After rising from $1,785 to $2,069 over years 1–4, PSF pulled back to $1,924 in year 5. This likely reflects cooling measures, competition from newer D13 launches, and a growing body of resident feedback about build quality. Whether this is a buying opportunity or a value ceiling depends on how the MCST addresses quality and maintenance issues going forward.
What is the rental yield and who are typical tenants?
Gross rental yield is 3.57% with average rent of $3,523/month. The development has recorded 1,286 rental transactions — among the highest in District 13. Typical tenants include expatriate professionals (drawn by the Stamford American International School catchment and MRT convenience), young local professionals, and couples who value the self-contained mixed-use lifestyle.

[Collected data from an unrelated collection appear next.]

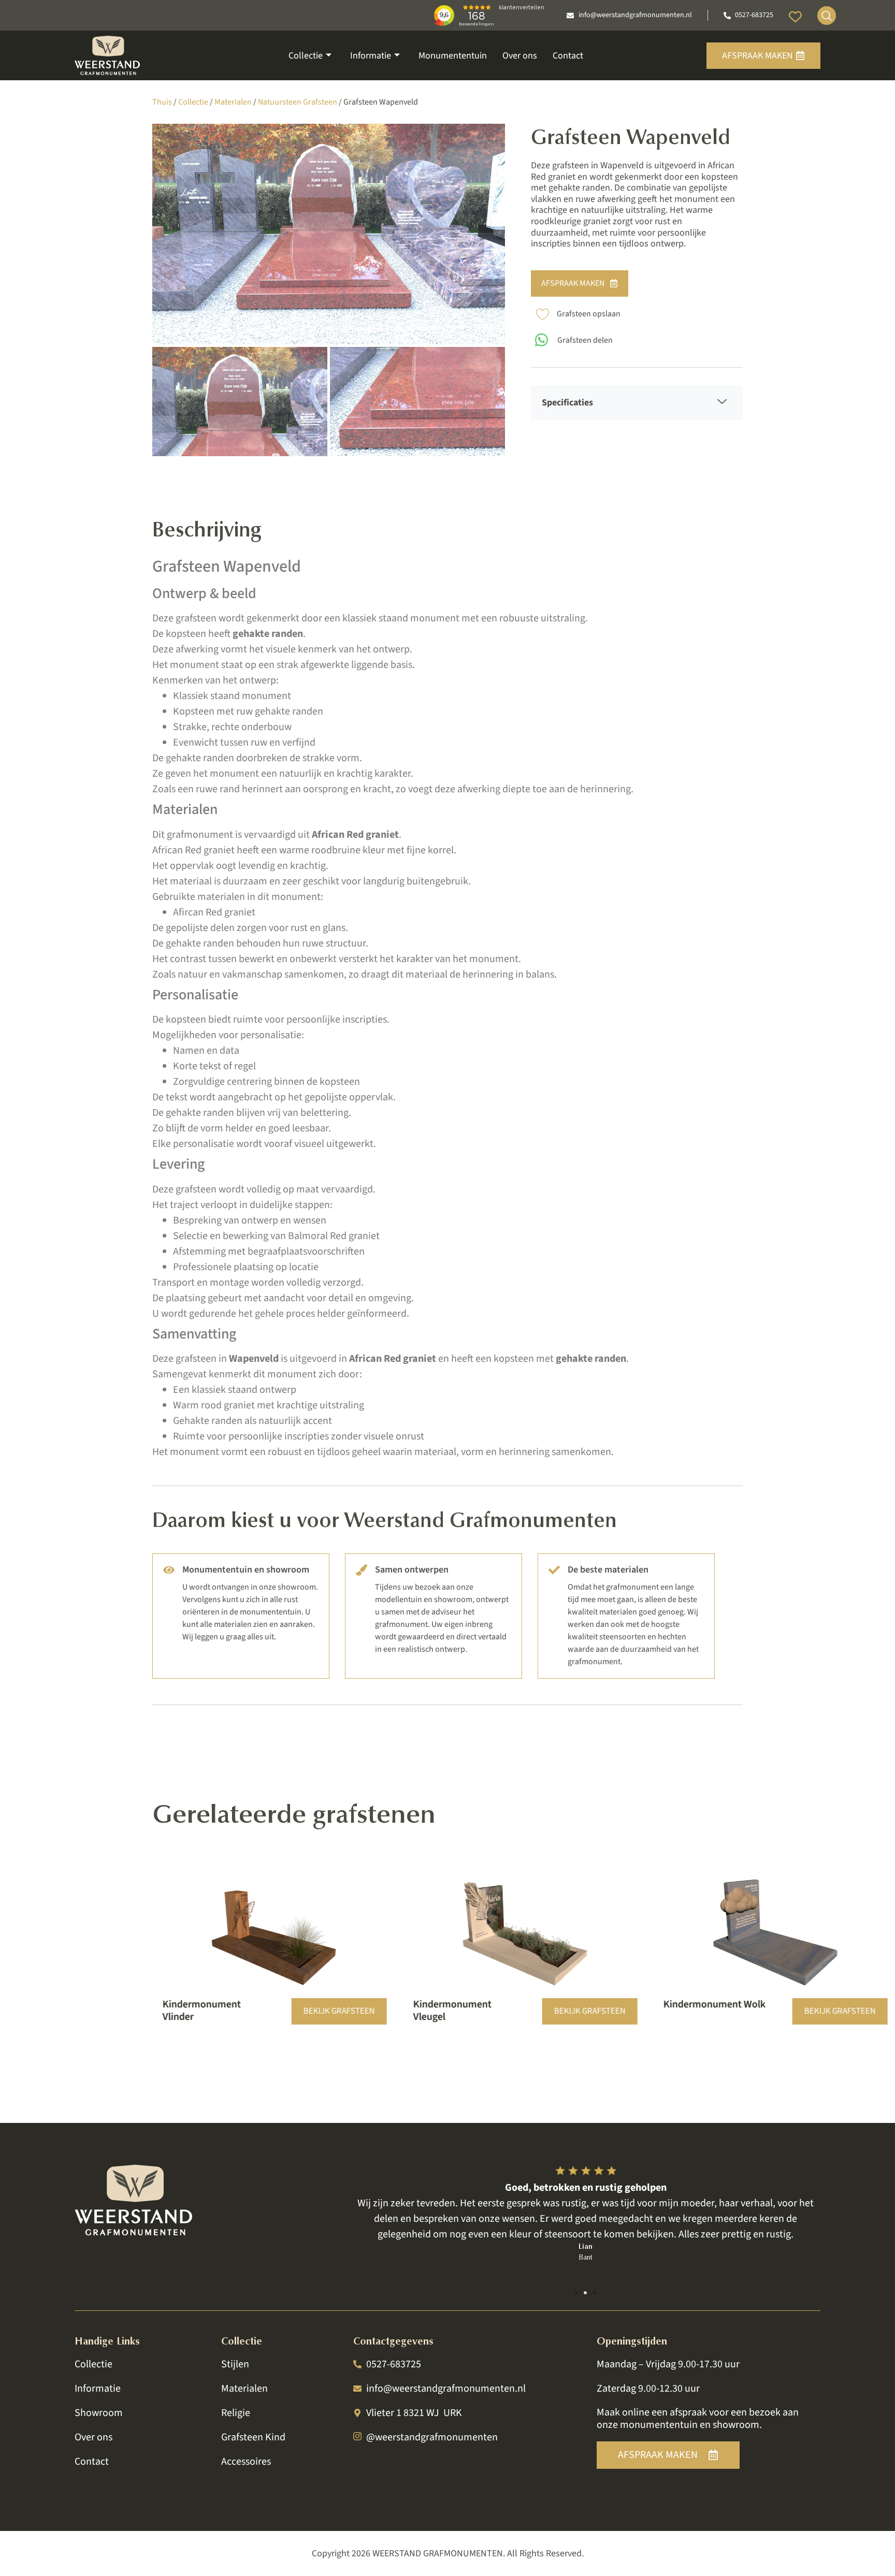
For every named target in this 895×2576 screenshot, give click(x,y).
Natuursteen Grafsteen (297, 102)
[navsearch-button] (826, 15)
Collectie (305, 55)
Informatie (370, 55)
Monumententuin (452, 55)
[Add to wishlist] (542, 314)
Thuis (162, 102)
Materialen (233, 102)
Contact (568, 55)
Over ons (519, 55)
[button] (576, 2292)
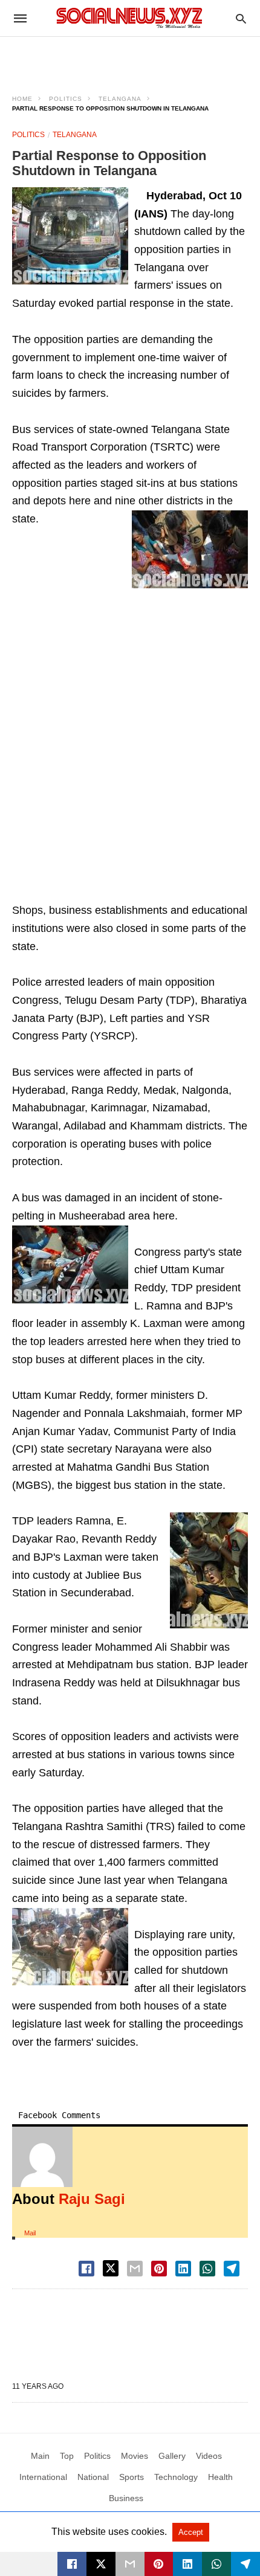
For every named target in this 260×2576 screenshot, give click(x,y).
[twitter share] (111, 2268)
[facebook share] (86, 2268)
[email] (130, 2564)
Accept (190, 2532)
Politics (65, 98)
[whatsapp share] (207, 2268)
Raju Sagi (92, 2199)
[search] (241, 18)
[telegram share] (231, 2268)
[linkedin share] (183, 2268)
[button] (70, 235)
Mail (30, 2233)
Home (22, 98)
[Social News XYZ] (129, 17)
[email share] (135, 2268)
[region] (130, 58)
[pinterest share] (159, 2268)
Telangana (120, 98)
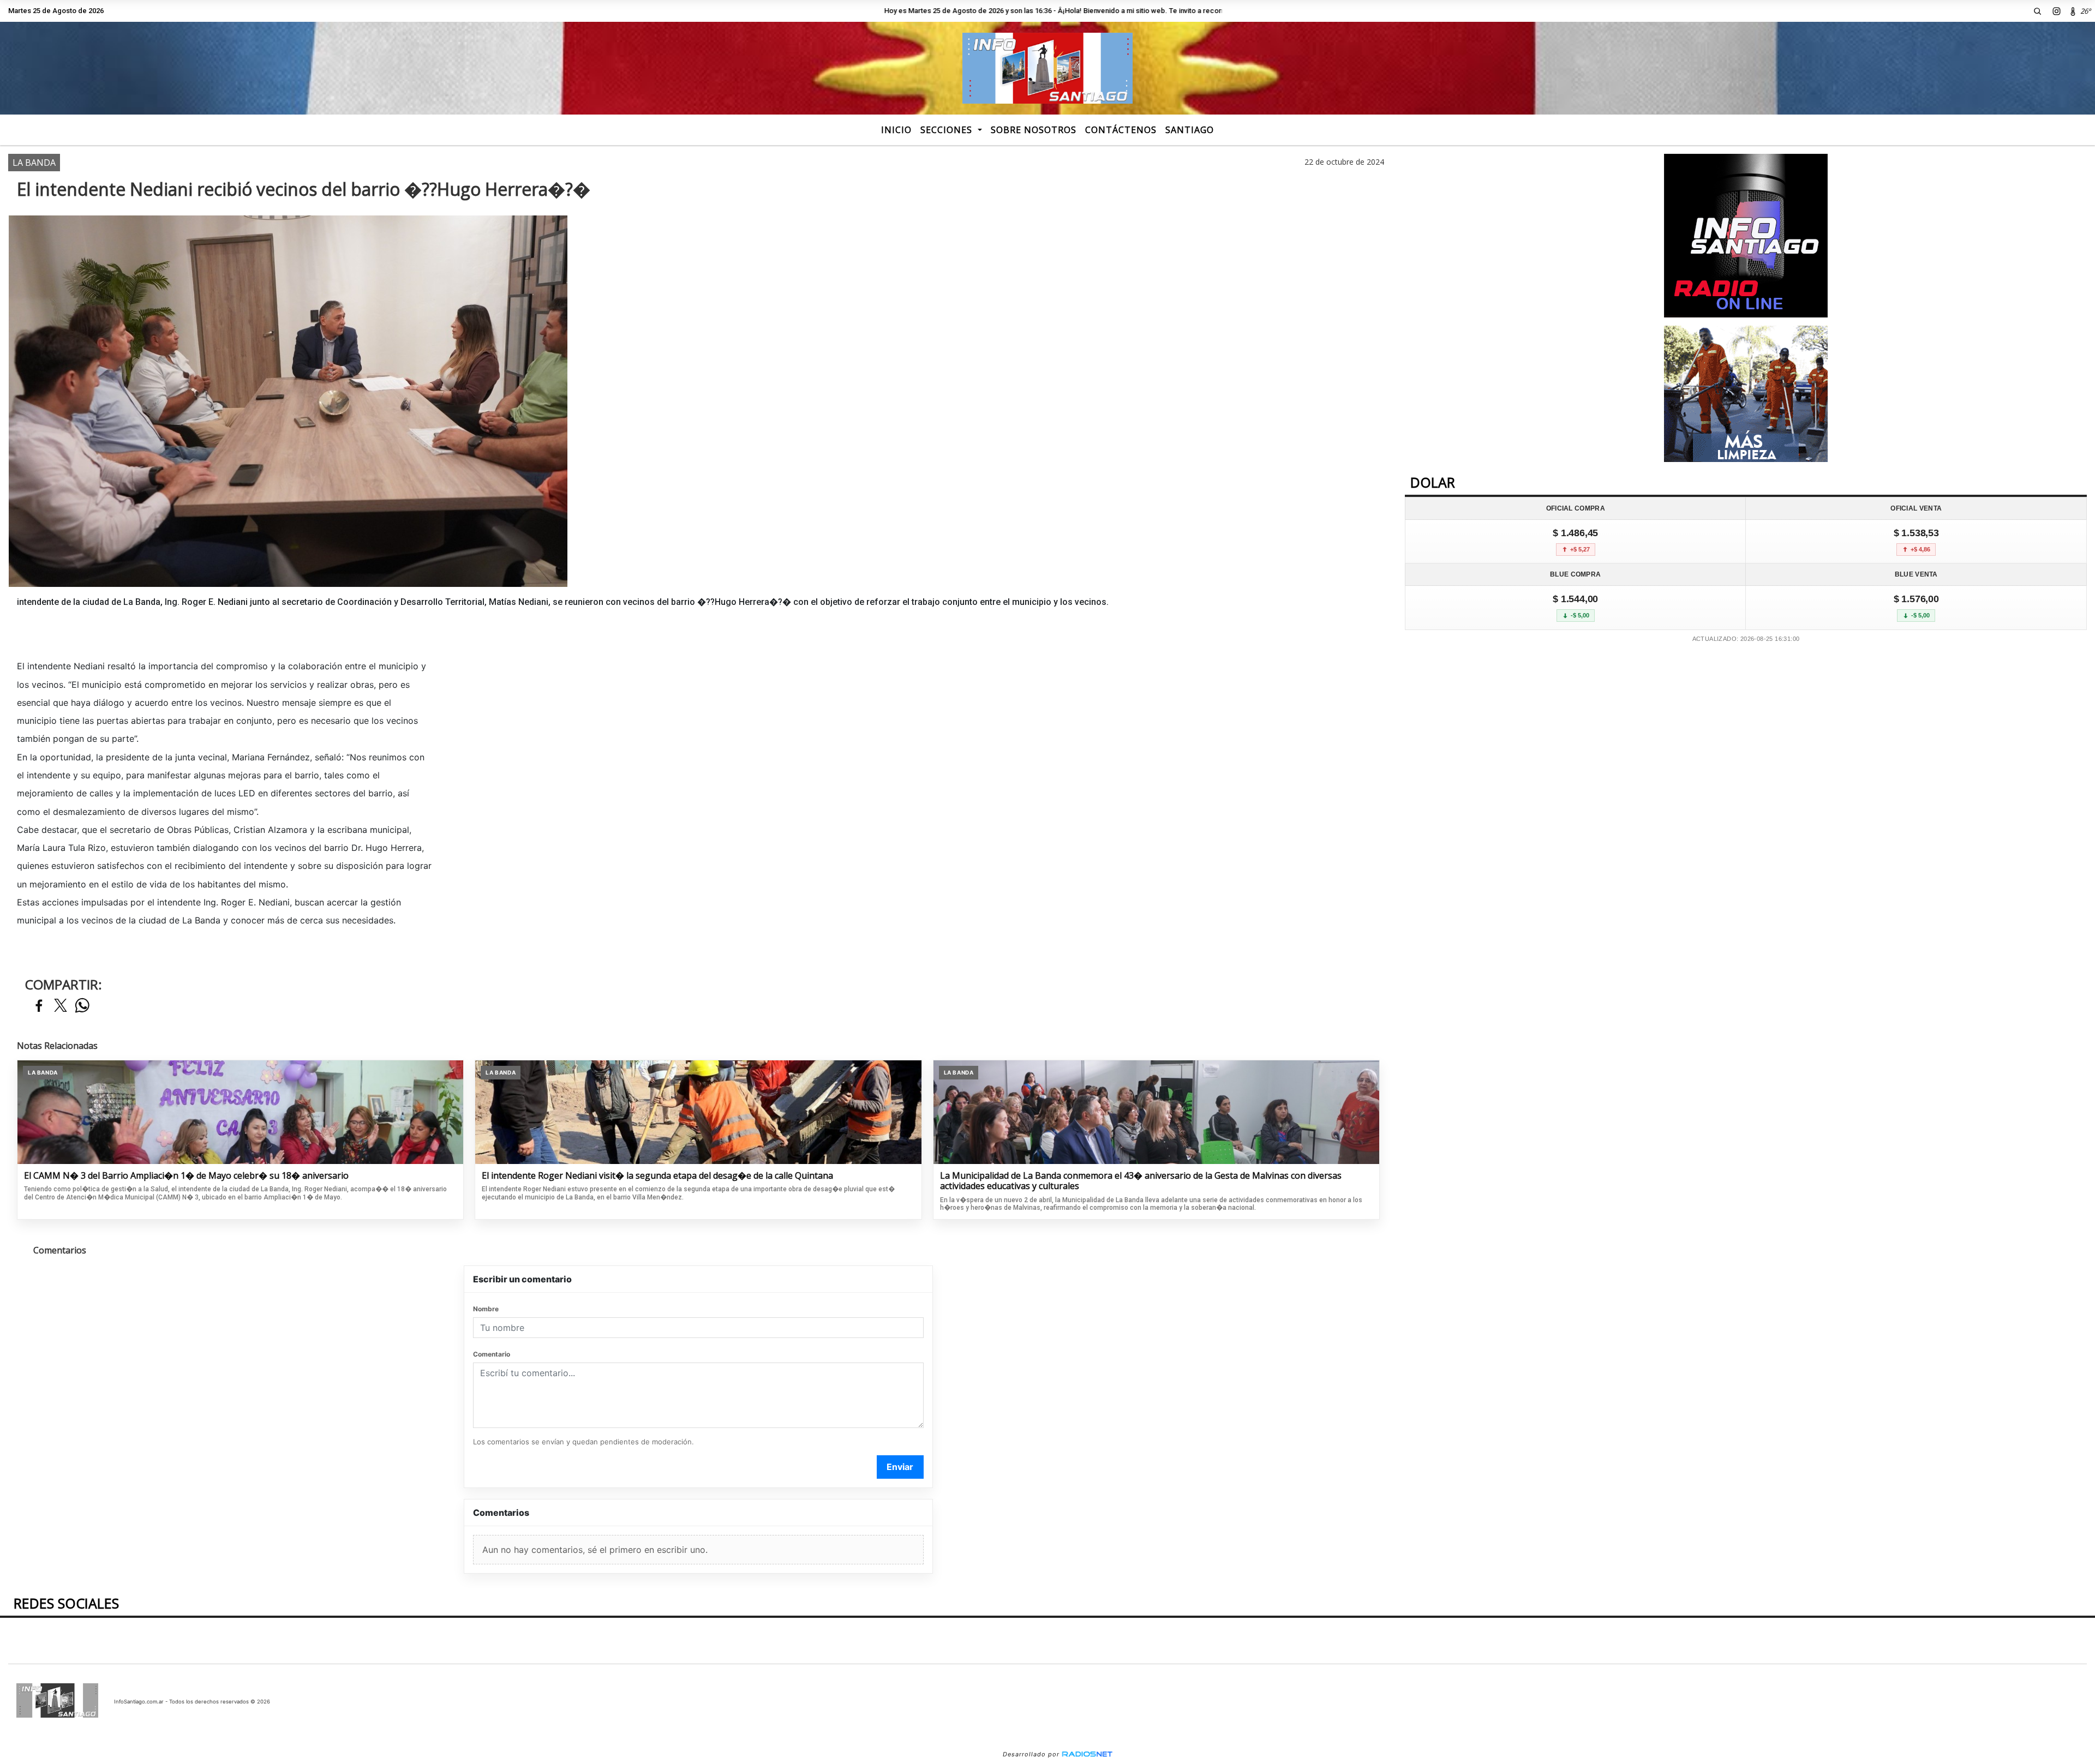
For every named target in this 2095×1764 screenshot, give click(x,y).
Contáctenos (1121, 130)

Is the 731-unit project size a problem for resale liquidity?
Not for liquidity — there are usually 10–15 active resale listings at any time, which means buyers can find product and sellers can find comparables. The downside of the large size is pricing power: any individual unit competes with direct twins, so sellers cannot extract scarcity premiums the way they could at a 200-unit boutique. The practical implication is that holding period and stack selection matter more than they would at a smaller project. High-floor, Meyappa-facing stacks have historically commanded a clear premium over low-floor Upper Serangoon-facing stacks.